Autre exemple au niveau des technologies, le renminbi numérique pourrait s’avérer utile pour la Birmanie. Depuis l’introduction du renminbi en tant que monnaie officielle de règlement pour les échanges transfrontaliers sino-birmans (15), la monnaie numérique permettrait une réduction de la dépendance de la Birmanie au dollar US, notamment dans ses échanges commerciaux, et d’atténuer les restrictions de son accès au système international SWIFT (16). Le règlement en renminbi numérique est une projection stratégique pour Naypyidaw et un avantage pour Pékin en termes d’efficacité commerciale et de financement des futurs projets.

Pourtant, à la fin du mois d’octobre 2023, Pékin semble reconsidérer ses intérêts face aux ravages de la guerre civile en cours. L’offensive menée en octobre par l’Alliance des trois confréries, une coalition de groupes ethniques armés s’opposant à la junte birmane au pouvoir, contre des installations de l’armée régulière birmane, semble à première vu exposer un double jeu de Pékin. Cette Alliance des trois confréries entretient des relations avec les services de sécurité chinois (17) et opère dans le nord du Myanmar, à la frontière chinoise, en s’emparant notamment de bases militaires et de quatre points de passage frontaliers essentiels pour le commerce entre la Chine et la Birmanie. L’Alliance a également annoncé que l’un de ses objectifs est l’éradication du réseau de cyber-escrocs s’étant développé le long de la frontière entre le Myanmar et la Chine, des opérations qui constituent un problème de sécurité majeur pour la Chine (18). Il faut cependant noter que c’est au côté de la junte que la Chine lutte contre cette cyber-escroquerie, elle ne s’oppose cependant pas aux agissements des groupes ethniques armés qui vont dans ce sens (19).  
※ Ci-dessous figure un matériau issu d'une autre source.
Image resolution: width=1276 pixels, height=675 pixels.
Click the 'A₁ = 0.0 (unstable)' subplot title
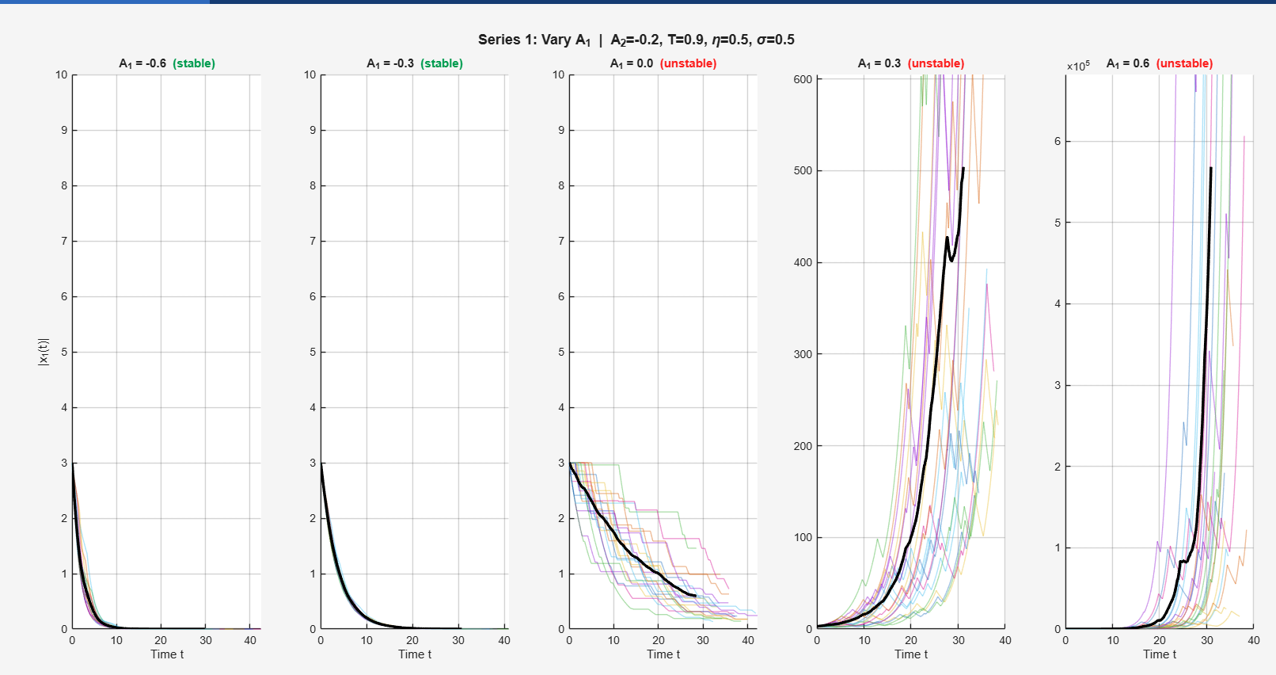(663, 63)
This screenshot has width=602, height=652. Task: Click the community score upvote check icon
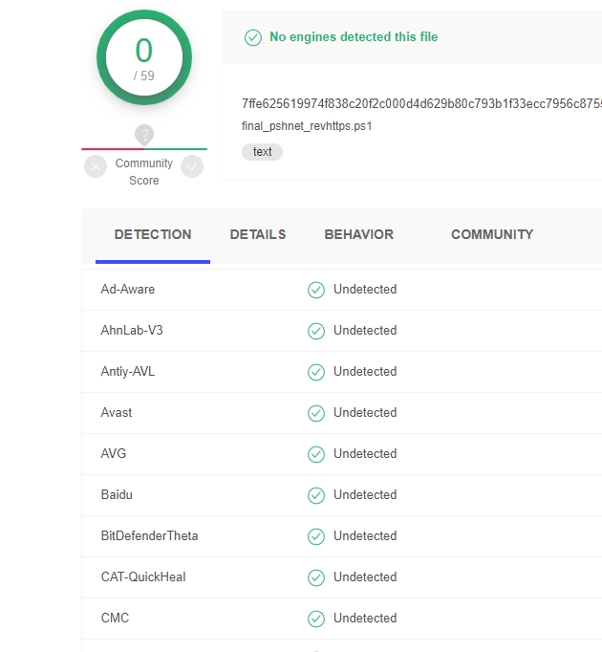tap(193, 166)
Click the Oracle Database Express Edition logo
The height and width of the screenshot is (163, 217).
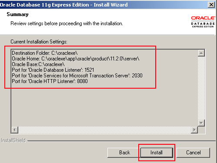click(203, 22)
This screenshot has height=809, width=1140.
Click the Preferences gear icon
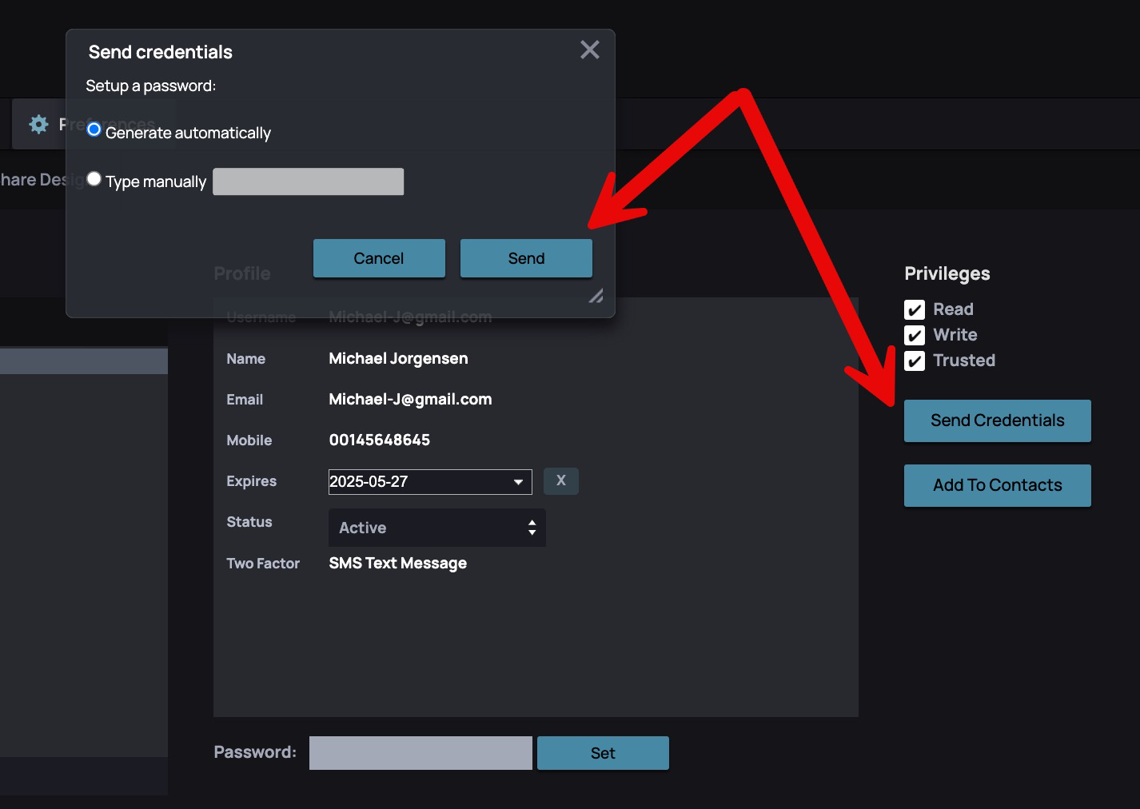[x=38, y=124]
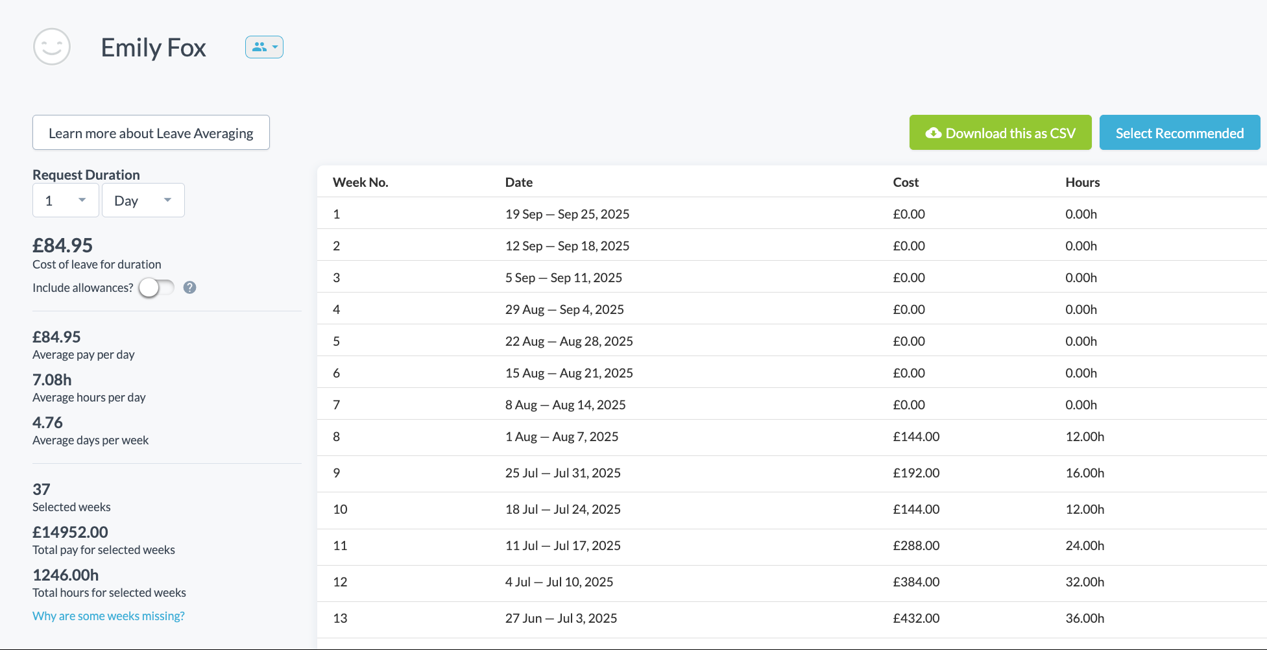Expand the Day unit dropdown

143,200
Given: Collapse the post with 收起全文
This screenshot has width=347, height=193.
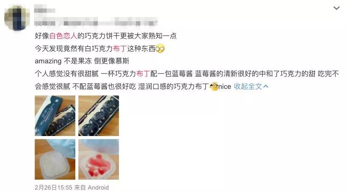Looking at the screenshot, I should [x=248, y=86].
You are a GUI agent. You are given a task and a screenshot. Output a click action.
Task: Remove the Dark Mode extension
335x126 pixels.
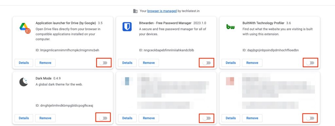coord(45,118)
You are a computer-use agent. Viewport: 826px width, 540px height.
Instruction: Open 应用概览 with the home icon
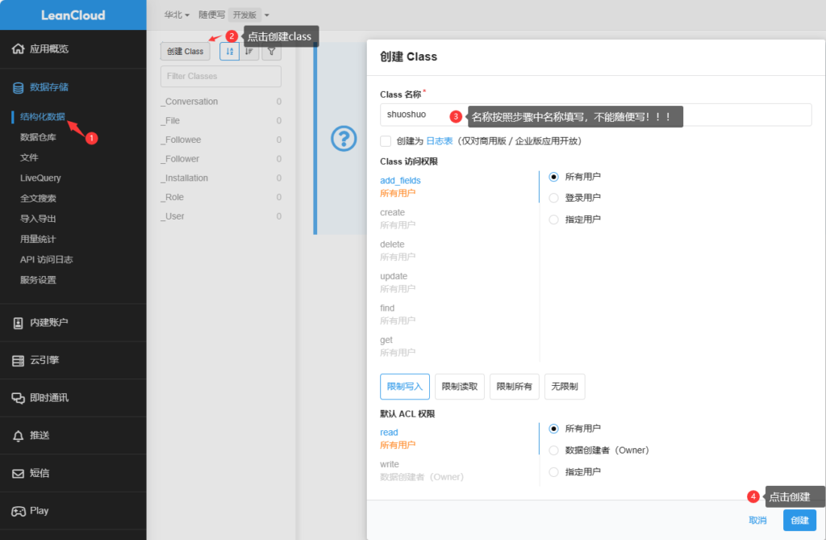(18, 49)
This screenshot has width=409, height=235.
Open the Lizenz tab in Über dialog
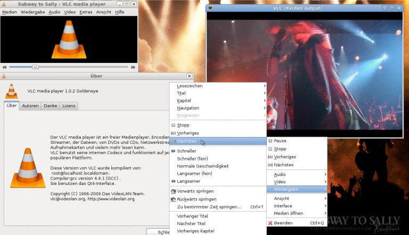pos(69,106)
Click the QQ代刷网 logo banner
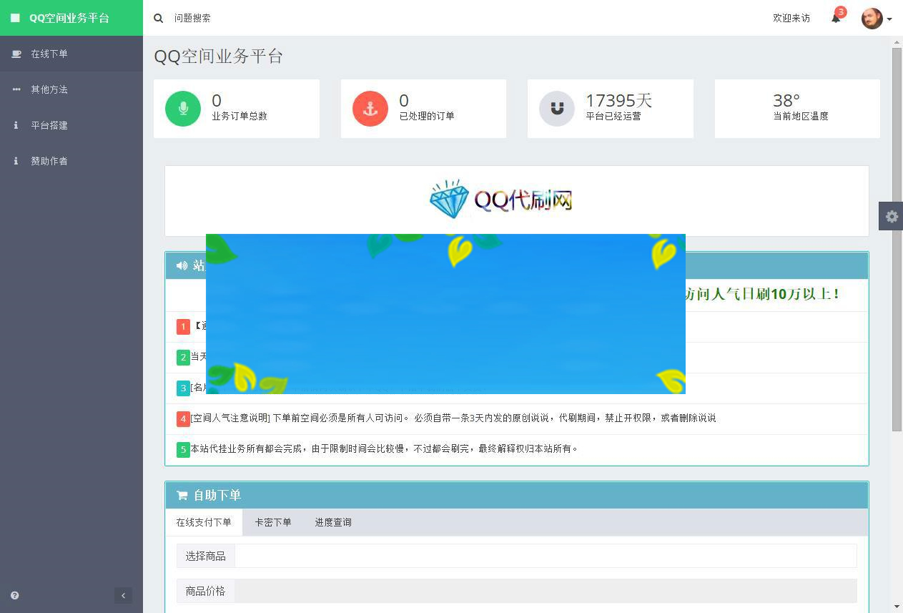The width and height of the screenshot is (903, 613). 500,200
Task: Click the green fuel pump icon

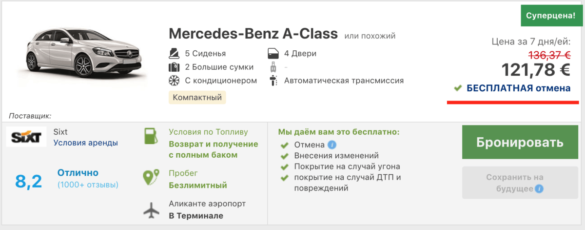Action: 151,136
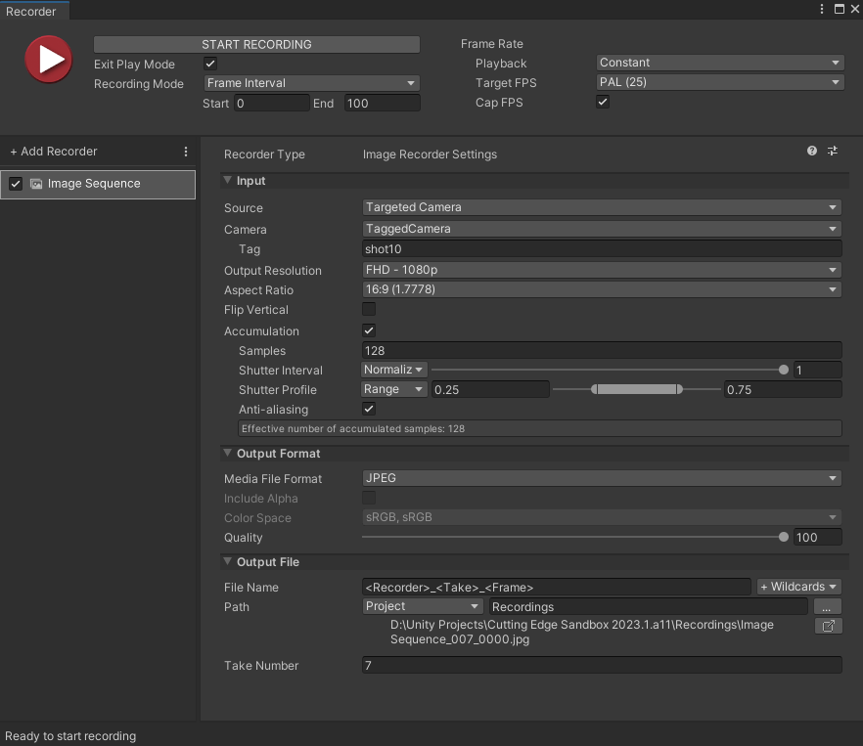The image size is (863, 746).
Task: Open the recorder help icon
Action: (x=811, y=152)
Mais Pékin n’a pas changé de camp pour autant. Pour rassurer la junte, des exercices navals conjoints entre les deux armées ont été réalisés en décembre 2023 et Wang Yi a rencontré le vice-premier ministre du Myanmar, Than Swe, à Pékin. Cette approche de Pékin envers la junte, au premier abord contradictoire, distingue en fait les intérêts chinois à court et long terme. À court terme, Pékin s’inquiète pour sa sécurité, notamment les 2 000 km de frontière commune qui demeurent très peu contrôlés par Naypyidaw et de possible débordement du conflit sur son territoire. À long terme, la Chine craint pour ses intérêts économiques, ses investissements dans le CMEC. 

Il semble donc important de noter que ces groupes ethniques armés ne sont pas des proxys de Pékin et encore moins que la Chine s’immisce dans la guerre civile birmane. Ces groupes armés défendent leurs propres intérêts et Pékin a toujours mené une politique de non-ingérence dans les affaires intérieures de la Birmanie (20). La Chine craint donc que l’escalade du sentiment anti-chinois au Myanmar menace ses actifs stratégiques et économiques. Par conséquent, Pékin a, pour le moment, plutôt intérêt à ne pas s’immiscer dans la guerre civile pour éviter une vague de sentiments anti-chinois.